Juíza nega pedido de servidores para que governo de MT pague salários até dia 10: ‘não é possível cumprir fielmente a lei’

A juíza Célia Regina Vidotti, da Vara Especializada em Ação Civil Pública e Ação Popular, negou o pedido feito pelo Sindicato Servidores da Saúde e Meio Ambiente de Mato Grosso que tentava fazer com que o governador Mauro Mendes (DEM) pague os salários até o dia 10 de cada mês.

Segundo ela, devido à crise enfrentada pelo estado, “não é possível, neste momento, vencer a situação fática apresentada para cumprir fielmente a letra da lei”.

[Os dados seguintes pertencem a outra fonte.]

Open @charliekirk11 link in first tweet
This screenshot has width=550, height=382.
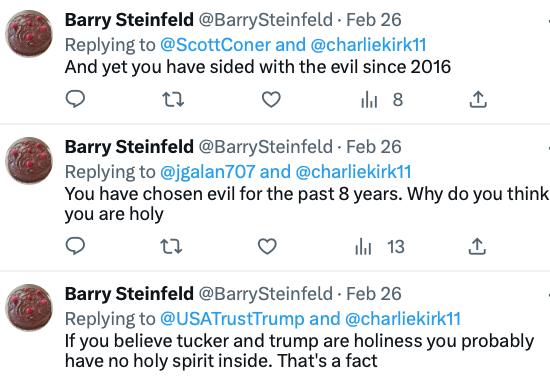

Na decisão, a magistrada ressalta que “a situação do escalonamento não é medida permanente, mas sim, transitória, com previsão de término, e não há total inadimplência do requerido quanto ao pagamento dos salários, mas apenas a sua concretização de modo fracionado”.

O salário dos servidores públicos estaduais têm sido pagos de maneira escalonada desde a gestão do ex-governador Pedro Taques (PSDB). Quando Mauro Mendes assumiu o cargo, em janeiro deste ano, a expectativa dos servidores do Executivo era a de que o pagamento fosse normalizado, mas logo nos primeiros dias do mandato, Mendes decretou estado de calamidade financeira devido a dívidas deixadas pelo antecessor de R$ 4 bilhões.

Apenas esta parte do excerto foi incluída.